What you will do —
The expected answer is the set of lines in the data below between the line holding "[Connect with us on Linkedin] (188, 11)" and the line holding "UWF Campus Map (48, 2400)", inclusive, written out exactly.
• • •
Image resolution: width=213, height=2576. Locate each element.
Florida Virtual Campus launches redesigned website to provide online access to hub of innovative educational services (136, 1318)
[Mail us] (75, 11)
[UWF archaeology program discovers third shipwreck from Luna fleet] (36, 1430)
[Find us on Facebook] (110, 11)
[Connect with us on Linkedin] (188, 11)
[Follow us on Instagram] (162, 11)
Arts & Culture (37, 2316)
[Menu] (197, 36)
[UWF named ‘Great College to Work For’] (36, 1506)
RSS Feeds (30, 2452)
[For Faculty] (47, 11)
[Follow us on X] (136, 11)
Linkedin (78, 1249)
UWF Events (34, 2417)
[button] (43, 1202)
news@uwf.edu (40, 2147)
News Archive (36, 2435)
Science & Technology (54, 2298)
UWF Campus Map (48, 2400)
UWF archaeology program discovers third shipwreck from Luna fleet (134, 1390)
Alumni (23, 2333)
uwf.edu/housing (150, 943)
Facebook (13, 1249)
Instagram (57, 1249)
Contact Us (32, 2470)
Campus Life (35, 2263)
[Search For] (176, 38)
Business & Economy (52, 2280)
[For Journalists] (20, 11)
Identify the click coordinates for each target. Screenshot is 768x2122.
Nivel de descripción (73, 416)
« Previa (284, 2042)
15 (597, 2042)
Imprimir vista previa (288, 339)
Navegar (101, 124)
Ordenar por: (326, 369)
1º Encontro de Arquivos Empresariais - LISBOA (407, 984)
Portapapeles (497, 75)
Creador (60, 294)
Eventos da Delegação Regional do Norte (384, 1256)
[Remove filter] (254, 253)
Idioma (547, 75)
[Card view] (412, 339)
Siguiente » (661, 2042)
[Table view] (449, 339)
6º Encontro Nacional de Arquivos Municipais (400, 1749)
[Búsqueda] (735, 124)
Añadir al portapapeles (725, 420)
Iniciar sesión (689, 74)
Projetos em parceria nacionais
• • •
Solved exercise —
[Connect with us on Linkedin] (188, 11)
[Follow us on Instagram] (162, 11)
Arts & Culture (37, 2316)
[Menu] (197, 36)
[UWF named ‘Great College to Work For’] (36, 1506)
RSS Feeds (30, 2452)
[For Faculty] (47, 11)
[Follow us on X] (136, 11)
Linkedin (78, 1249)
UWF Events (34, 2417)
[button] (43, 1202)
news@uwf.edu (40, 2147)
News Archive (36, 2435)
Science & Technology (54, 2298)
UWF Campus Map (48, 2400)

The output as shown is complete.